Hadîs-i Şerîflerden Bir Demet...
·
Haset etmeyiniz! Ateş odunu yok ettiği gibi, haset de
insanın sevaplarını giderir. (Haset, Allahü teâlânın birisine vermiş olduğu
nimetin ondan gitmesini istemek demektir.)
·
Müslüman, Müslümanın kardeşidir. Ona zulmetmez. Onun
yardımına koşar. Onu küçük ve kendinden aşağı görmez.
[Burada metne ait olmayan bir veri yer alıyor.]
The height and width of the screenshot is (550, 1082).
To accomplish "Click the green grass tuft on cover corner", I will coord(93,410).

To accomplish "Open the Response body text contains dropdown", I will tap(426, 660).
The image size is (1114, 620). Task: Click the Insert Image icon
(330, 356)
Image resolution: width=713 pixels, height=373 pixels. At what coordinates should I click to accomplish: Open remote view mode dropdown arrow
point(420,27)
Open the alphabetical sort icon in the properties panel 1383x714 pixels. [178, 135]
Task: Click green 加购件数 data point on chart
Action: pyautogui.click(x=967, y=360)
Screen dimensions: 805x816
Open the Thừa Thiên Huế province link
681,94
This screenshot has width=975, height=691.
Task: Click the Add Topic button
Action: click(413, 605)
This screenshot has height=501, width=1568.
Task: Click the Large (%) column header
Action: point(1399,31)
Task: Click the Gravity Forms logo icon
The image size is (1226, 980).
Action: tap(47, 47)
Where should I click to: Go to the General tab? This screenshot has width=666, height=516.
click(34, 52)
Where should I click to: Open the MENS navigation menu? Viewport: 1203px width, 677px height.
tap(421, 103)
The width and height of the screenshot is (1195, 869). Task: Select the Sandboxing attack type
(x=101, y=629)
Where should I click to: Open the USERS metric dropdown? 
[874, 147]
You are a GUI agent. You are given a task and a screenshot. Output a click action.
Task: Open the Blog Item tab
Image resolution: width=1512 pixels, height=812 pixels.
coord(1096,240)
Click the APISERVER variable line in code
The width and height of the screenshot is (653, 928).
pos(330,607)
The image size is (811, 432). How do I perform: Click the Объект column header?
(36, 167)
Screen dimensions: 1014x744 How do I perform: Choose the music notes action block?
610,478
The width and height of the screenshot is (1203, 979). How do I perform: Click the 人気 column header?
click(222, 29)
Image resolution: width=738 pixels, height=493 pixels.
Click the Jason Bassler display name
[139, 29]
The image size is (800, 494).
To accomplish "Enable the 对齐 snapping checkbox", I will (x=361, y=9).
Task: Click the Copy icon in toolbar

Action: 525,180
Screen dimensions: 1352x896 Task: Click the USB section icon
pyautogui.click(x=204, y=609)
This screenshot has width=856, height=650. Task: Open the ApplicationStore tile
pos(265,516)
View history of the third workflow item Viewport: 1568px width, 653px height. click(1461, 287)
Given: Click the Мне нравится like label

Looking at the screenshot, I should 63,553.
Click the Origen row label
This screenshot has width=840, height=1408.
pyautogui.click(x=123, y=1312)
Onun kanına, malına,
ırzına, namusuna zarar vermesi haramdır.
·
Allah’a yemin ederim ki, bir kimse kendisi için
sevdiğini, din kardeşi için de sevmedikçe imanı tamam olmaz.
·
Allah’a yemin ederim ki, kötülüğünden komşusu emin
olmayanın, imanı yoktur. [Yani, hakiki mümin değildir.]
·
İnsanlara merhamet edene, Allahü teâlâ merhamet eder.
·
Küçüklerimize acımayan ve büyüklerimize saygılı olmayan,
bizden değildir.
·
İhtiyarlara saygı gösterene ve yardım edene
ihtiyarlayınca, Allahü teâlâ yardımcılar nasip eder.
·
Allahü teâlânın sevdiği ev, yetim bulundurulan ve ona
iyilik yapılan evdir.
·
İki arkadaştan Allahü teâlâ indinde daha iyi olanı,
arkadaşına iyiliği daha çok olanıdır.
·
Bir kimsenin iyi veya kötü olduğu, [Müslüman]
komşularının onu beğenip beğenmemesi ile anlaşılır.
·
Allahü teâlâ, dünyalığı, dostlarına da düşmanlarına da
vermiştir. Güzel ahlâkı ise yalnız sevdiklerine vermiştir [İyi huylu olan
kâfirlerin ölümleri yaklaşınca, imana kavuşacakları umulur sözünün doğru olduğu
buradan da anlaşılmaktadır].
·
Bir kimse, sevmediği birisine belâ, sıkıntı geldiği için
sevinirse, Allahü teâlâ, bu kimseye de bu belâyı verir.
·
Haset etmeyiniz! Ateş odunu yok ettiği gibi, haset de
insanın sevaplarını giderir. [Haset, kıskanmak, çekememek demektir. Yani,
Allahü teâlânın birisine vermiş olduğu nimetin ondan gitmesini istemek
demektir]
·
Zevcelerinizi dövmeyiniz! [Onları üzecek söz ve
hareketlerde bulunmayınız!] Onlar, sizin köleniz değildir.
·
Allahü teâlâ indinde en iyiniz, zevcesine (hanımına)
karşı en iyi olanınızdır. Zevcesine karşı en iyi olanınız, benim.
·
İmanı üstün olanınız, huyu daha güzel ve zevcesine daha
yumuşak olanınızdır.
·
Üzerinde kul hakkı olan, insanların malına, ırzına
dokunan, ölmeden önce helalleşsin, ödesin! Zira ahiret günü altının, malın
değeri olmaz. O gün, hak ödeninceye kadar, kendi sevaplarından alınacak,
sevapları olmazsa, hak sâhibinin günahları, buna yüklenecektir.
·
Bir gün Resûlullah “sallallahü aleyhi ve sellem”, Eshâb-ı
kirâma karşı (Müflis kime denir, biliyor musunuz) buyurunca; (Parası ve malı
kalmayan kimseye diyoruz) dediler. Buyurdu ki;
Ümmetim arasında müflis, şu kimsedir ki, kıyamet günü,
defterinde çok namaz, oruç ve zekât sevabı bulunur. Fakat bir kimseye sövmüş,
iftira etmiş, malını almış, kanını dökmüş, dövmüş. Sevapları, bu hak
sahiplerine dağıtılır. Hakları ödenmeden önce sevapları biterse, hak
sahiplerinin günahları, bunun üzerine yükletilir. Sonra Cehenneme atılır.